Als Anleger hat man es derzeit nicht leicht. Finanzkrise, Schuldenkrise und die Angst vor Inflation haben vor dem Hintergrund einer wachsenden Globalisierung zu großer Verunsicherung gesorgt, was die Sicherheit ihrer Anlagen angeht. Jürg Zeltner, CEO des UBS Wealth Management, rät zu Aktien: „Wenn man von einer expansiven Geldpolitik ausgeht, haben Aktien Potenzial.“ Sie sind nicht so anfällig für Inflationsrisiken und werfen gute Rendite ab, insbesondere Wertpapiere aus Schwellenländern.

Wer sich bei der Investition in Aktien nicht die Hände schmutzig machen will, greift nicht erst seit der tragischen Eskalation des Reaktorunglücks in Fukushima, das nun offiziell mit der siebten und damit höchsten Stufe für Atomunfälle bewertet wurde und damit auf einer Stufe mit der Reaktorkatastrophe in Tschernobyl steht, gerne zu sogenannten „Umwelt-Fonds“. Doch wer sich sicher sein will, dass seine Geldanlage auch wirklich so Öko ist, wie sie behauptet, muss genau hinsehen. Denn auch viele vorgeblich nachhaltige Fonds, die ihren Anlegern Rendite mit gutem Gewissen versprechen, enthalten Aktien von AKW-Betreibern.

So finden sich in vielen Umwelt-Fonds beispielsweise Aktien von Siemens und General Electric, die Teile für Atomanlagen liefern, oder von der Bergbaugesellschaft Rio Tinto, die Uran abbaut. Im Klimawandel-Fonds „HSBC GIF Climate Change“ findet sich gar die Aktie des unter Beschuss geratenen Fukushima-Betreibers Tepco. So mancher Anleger fühlt sich veräppelt und in seinen Überzeugungen nicht ernst genommen, und Kritiker warnen, dass die Investmentbranche mit dem Trick der vorgeblichen Nachhaltigkeit die Zielgruppe der ökologisch bewussten Anleger ansprechen wolle. Klar, denn wo „Öko“ oder „Nachhaltigkeit“ draufsteht, greift der deutsche Käufer gerne zu. So hat sich die Zahl der nachhaltigen Produkte in den vergangenen acht Jahren verdreifacht.

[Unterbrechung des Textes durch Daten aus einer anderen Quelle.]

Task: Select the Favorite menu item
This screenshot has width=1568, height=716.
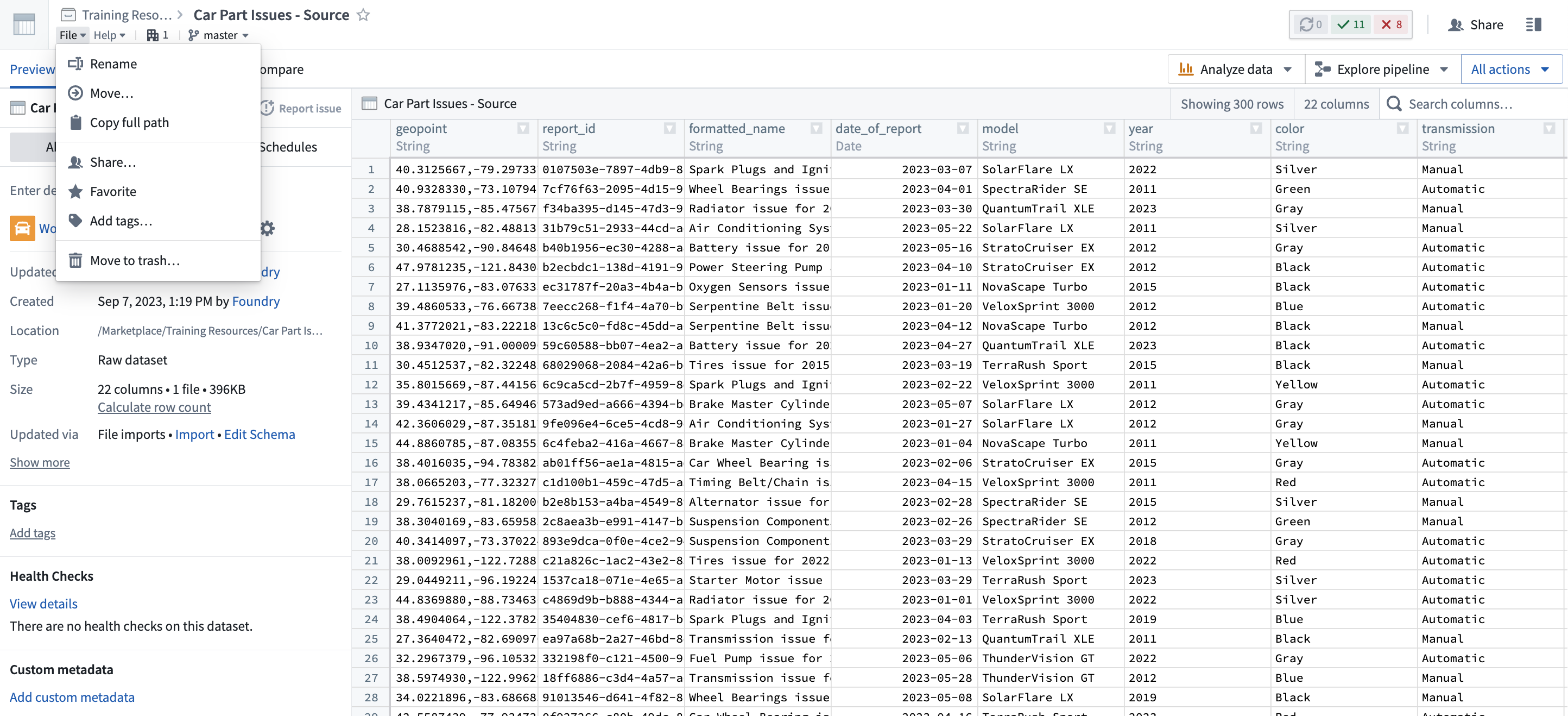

Nicht verwunderlich, dass es manches findige Unternehmen mit den ethischen Prinzipien seiner Anleger nicht so genau nimmt. Dass es zu diesem Etikettenschwindel kommen kann und sich solche auf den ersten Blick völlig deplatzierte Unternehmen in den Fonds finden, ist auf den Best-in-Class-Ansatz zurückzuführen – hier wählen die Fondsanbieter Unternehmen, die zu den besten zehn Prozent in ihrer Branche gehören, und das nicht nur in Hinblick auf ökologische Aspekte, sondern auch auf soziale Aspekte wie ihr Umgang mit Mitarbeitern. So konnte zu Zeiten der Ölkatastrophe im Golf von Mexiko der Ölkonzern BP seinen Weg in viele Umweltfonds finden. Zwar gibt es bei vielen Fonds bestimmte Ausschlusskriterien, beispielsweise Alkohol, Glücksspiel, Tabak und Rüstungsindustrie, oftmals nicht aber Chemie- und Ölindustrie.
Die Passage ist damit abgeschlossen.